I've also burned a lot of MP3 music to CD for listening to in my car ("fair use," man!) and while I don't have everything on CD, it's the stuff I liked the most that I wanted in my car, so the best is still recoverable. I'm listening to my old beloved Sung Tongs (2003) by Animal Collective right now.
The tree's still up. I got a bid back from only one of the three contractors who looked at the tree yesterday, and he wants $8,500 to just remove the branches hanging over my house and to cut the trunk down to the same height as its distance to the house. Anything lower that that would be too heavy to carry away. That would effectively kill the tree and it will most certainly fall eventually, but when it does it will be too short to hit me.
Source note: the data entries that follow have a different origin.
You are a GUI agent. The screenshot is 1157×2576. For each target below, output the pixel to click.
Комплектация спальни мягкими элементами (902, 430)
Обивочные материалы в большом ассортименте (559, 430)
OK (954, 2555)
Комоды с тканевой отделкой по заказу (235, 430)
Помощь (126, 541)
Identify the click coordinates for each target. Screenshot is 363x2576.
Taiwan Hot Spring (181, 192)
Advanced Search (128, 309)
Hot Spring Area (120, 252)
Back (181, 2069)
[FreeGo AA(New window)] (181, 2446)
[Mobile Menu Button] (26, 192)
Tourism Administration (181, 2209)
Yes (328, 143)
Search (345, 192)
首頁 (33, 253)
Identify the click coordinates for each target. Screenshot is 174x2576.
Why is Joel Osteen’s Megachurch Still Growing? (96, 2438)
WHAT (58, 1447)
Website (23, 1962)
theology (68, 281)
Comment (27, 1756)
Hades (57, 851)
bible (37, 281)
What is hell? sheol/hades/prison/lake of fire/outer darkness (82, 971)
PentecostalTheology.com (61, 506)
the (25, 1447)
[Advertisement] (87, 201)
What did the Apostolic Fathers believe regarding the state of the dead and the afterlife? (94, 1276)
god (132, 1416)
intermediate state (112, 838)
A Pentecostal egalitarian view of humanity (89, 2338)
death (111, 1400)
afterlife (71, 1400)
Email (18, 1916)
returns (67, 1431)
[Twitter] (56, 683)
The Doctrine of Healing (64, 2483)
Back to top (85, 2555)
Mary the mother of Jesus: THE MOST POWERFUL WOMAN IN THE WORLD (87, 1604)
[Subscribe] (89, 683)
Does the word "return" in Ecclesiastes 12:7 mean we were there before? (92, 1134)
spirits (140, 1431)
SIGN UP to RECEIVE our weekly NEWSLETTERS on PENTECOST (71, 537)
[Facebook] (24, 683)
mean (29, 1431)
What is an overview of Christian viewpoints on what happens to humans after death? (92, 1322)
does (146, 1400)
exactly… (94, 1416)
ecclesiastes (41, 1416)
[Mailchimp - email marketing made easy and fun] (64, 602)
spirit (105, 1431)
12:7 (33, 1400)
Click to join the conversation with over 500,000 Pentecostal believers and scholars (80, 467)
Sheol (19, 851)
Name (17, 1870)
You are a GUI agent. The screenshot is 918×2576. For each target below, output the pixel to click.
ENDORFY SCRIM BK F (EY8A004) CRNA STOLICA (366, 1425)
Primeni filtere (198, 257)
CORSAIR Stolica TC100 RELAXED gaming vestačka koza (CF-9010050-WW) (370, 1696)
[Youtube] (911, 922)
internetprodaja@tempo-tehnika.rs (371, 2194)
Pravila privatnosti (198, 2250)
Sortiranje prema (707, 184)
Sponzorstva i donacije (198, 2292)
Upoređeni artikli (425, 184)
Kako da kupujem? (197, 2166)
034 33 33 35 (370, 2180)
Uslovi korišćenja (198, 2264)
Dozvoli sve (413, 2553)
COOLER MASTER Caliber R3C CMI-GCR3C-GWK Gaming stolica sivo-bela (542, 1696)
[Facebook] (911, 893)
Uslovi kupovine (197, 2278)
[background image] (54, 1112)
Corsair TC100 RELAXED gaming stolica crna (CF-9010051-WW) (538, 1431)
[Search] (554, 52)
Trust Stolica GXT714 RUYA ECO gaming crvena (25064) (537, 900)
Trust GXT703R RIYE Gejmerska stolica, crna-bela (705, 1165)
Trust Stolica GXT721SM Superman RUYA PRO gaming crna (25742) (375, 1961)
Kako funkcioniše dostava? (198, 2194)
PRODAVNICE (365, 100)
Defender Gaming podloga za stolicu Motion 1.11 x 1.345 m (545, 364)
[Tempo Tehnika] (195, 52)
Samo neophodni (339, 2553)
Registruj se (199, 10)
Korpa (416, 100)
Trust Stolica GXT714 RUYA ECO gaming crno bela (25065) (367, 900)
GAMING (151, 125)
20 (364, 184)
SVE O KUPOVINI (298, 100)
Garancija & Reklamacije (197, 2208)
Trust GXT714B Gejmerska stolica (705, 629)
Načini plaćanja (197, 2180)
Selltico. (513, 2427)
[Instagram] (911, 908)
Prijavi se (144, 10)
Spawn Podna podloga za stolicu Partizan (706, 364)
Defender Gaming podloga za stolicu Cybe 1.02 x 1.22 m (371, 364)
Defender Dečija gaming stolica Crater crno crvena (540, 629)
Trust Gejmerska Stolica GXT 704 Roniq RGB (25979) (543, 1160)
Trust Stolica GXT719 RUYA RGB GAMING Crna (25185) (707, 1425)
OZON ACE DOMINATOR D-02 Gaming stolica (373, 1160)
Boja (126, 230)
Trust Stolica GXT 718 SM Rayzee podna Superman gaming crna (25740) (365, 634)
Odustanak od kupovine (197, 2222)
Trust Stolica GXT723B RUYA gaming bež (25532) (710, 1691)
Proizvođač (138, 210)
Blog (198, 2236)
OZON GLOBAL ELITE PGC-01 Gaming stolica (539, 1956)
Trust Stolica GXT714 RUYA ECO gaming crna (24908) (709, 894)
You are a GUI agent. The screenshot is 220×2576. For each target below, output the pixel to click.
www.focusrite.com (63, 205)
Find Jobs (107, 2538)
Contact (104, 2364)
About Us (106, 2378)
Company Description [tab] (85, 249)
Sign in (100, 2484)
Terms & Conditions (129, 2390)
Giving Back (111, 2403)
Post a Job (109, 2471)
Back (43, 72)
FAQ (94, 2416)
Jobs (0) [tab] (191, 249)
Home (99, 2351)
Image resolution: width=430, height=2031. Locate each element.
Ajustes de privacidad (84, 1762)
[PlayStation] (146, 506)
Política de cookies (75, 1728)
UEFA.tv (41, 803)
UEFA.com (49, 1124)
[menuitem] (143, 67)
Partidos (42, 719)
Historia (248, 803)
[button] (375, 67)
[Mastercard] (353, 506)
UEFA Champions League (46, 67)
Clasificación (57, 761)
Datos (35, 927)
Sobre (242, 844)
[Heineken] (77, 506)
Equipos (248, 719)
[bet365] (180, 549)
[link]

It feels like a temporary solution, kicking the can down the road if you will, but it may be my only option, although one that could spare me and my house grievous injury.
I walked a couple of miles on the Eastside Beltline Trail today (I live near the Westside trail). It's a very different experience - while near me the trail runs mostly through residential neighborhoods, the Eastside trail runs through a mixed-use commercial area, and there are abundant shops, restaurants, taverns, and townhomes popping up all along the trail. Most interesting to me, though, was that the trail connects parts of town I never realized were so close to each other, as before the trail, my automobile route to The Masquerade, say, on North Avenue went nowhere remotely near, say, Freedom Park off North Highland, but in crow-flying reality they're less than a mile apart.
Sort of makes me look at things differently.